Why is the 1939 National Register important for British research?

FindMyPast in partnership with the National Archives will be publishing the 1939 National Register on 2 November 2015!  This is great news for British researchers.  This is not a census so why the fuss?

  1. The Census Act of 1920 provides that no UK census can be made available for the public to view until 100 years after being taken.  The 1911 Census is the most recent census that is available and we don’t expect to see the 1921 Census until 2022 or so – wouldn’t it be nice if it were early?
  2. The 1931 Census of England and Wales was completely destroyed by a fair in 1942 – there was no connection between the fire and the war and it remains a mystery what caused the fire.  Remember the saying about not keeping all your eggs in one basket?  Good news for Scottish researchers is that their census was not in the same building! Bad news for Scottish and Northern Ireland researchers – their registration cards are not apparently in this release.
  3. There was no census taken in 1941 because of the war – so that means no census in 1931 and 1941.

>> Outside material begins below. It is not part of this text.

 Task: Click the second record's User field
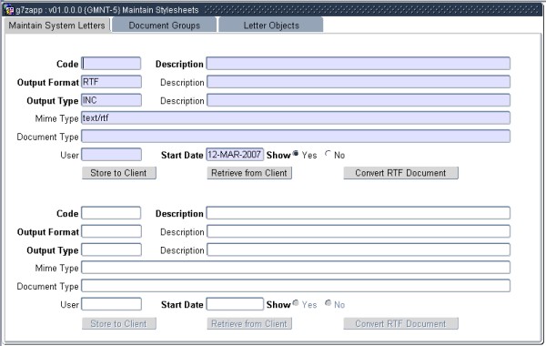(111, 304)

The 1939 Register will help us bridge the gap.  Why did they take the register?  3 reasons:  identity cards,  ration cards,  and eligibility for military service.  The information was gathered on 29 Sept 1939 – just after the start of World War 2.

Details recorded for each person were:

  • Residence
  • Name
  • Sex
  • Date of birth
  • Marital status
  • Occupation
  • If member of armed forces or reserves

The declaration of date of birth is particularly interesting and might save the purchase of some birth certificates.  There are over 40 million names in the register.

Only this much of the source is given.